A federal judge in Frankfort on Monday dismissed Gov. Matt Bevin’s lawsuit against 16 Medicaid recipients in which he hoped to win court approval for his controversial state Medicaid changes, including co-pays and work requirements.

The case was essentially a countersuit against the same 16 people who successfully sued to block Bevin’s Medicaid changes this summer in a Washington, D.C. federal court — a fact that U.S. District Judge Gregory Van Tatenhove noted in his dismissal order.

Bevin already chose to participate as a defendant in the suit in Washington, where a different judge ruled against him and the U.S. Department of Health and Human Services in June, Van Tatenhove wrote. Given that, Bevin failed to show what injury the Frankfort court was supposed to redress for him, Van Tatenhove wrote.

“Not all disputes are capable of federal judicial review,” Van Tatenhove wrote. “Federal courts are limited in their jurisdiction, and they can only hear cases where the plaintiff can establish jurisdiction. Here, the commonwealth failed to do so.”

In the Washington case, U.S. District Judge James Boasberg struck down Kentucky’s plan to require many thousands of able-boded Medicaid recipients up to age 64 to work or volunteer 80 hours a month in order to continue receiving health insurance.

While Boasberg did not rule out the possibility of adding work requirements, he said the federal government failed to adequately consider whether the tougher standards included in Kentucky’s waiver would interfere with Medicaid’s legal purpose of providing medical care to low-income Americans.

The plaintiffs claimed that Bevin’s plan — known as Kentucky HEALTH — violated the 1965 law establishing Medicaid because poor people’s access to health care would be reduced.

After the Medicaid recipients sued, Bevin obtained permission to join the Washington case on the side of the federal government.

Bevin then sued the Medicaid recipients in federal court in Frankfort to defend his changes as legal, setting up the possibility of two different outcomes before two different judges.
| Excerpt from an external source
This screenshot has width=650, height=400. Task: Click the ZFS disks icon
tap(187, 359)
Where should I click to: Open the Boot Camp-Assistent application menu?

The Washington judge is a Democratic appointee; the Frankfort judge is a Republican appointee.

Woody Maglinger, a Bevin spokesman, said in a prepared statement Monday: “The complaint was dismissed on procedural grounds and did not address the substance of the case.”

One of the lawyers representing the Medicaid recipients called Bevin’s lawsuit “shameful.”

“Gov. Bevin’s administration responded to his constituents’ legal action in a shameful manner that, as the Kentucky district court concluded, was legally flawed,” said Anne Marie Regan, senior staff attorney with the Kentucky Equal Justice Center.

“Our plaintiffs’ litigation is not an attack on the Bevin administration,” Regan said. “It is a well-founded and legally solid attempt to ensure that Medicaid in Kentucky is not damaged by illegal exemptions that would lead to nearly 100,000 Kentuckians trying to survive in jobs with low-wages, from losing access to vital Medicaid services.”

At present, the federal government is reviewing a fresh round of public comments on Kentucky’s Medicaid waiver that have been collected since the June court decision in Washington. A new federal ruling on the state’s waiver application is expected in the near future.

Bevin has said that if he ultimately loses his Medicaid fight in court and cannot prevail on appeal, he will end expanded Medicaid in Kentucky, which has extended health coverage to about 400,000 people. After his initial defeat in Washington, Bevin temporarily repealed the dental, vision and non-emergency transportation benefits for some Medicaid recipients and he temporarily instituted co-pays for some Medicaid recipients. Under pressure, he recalled both changes.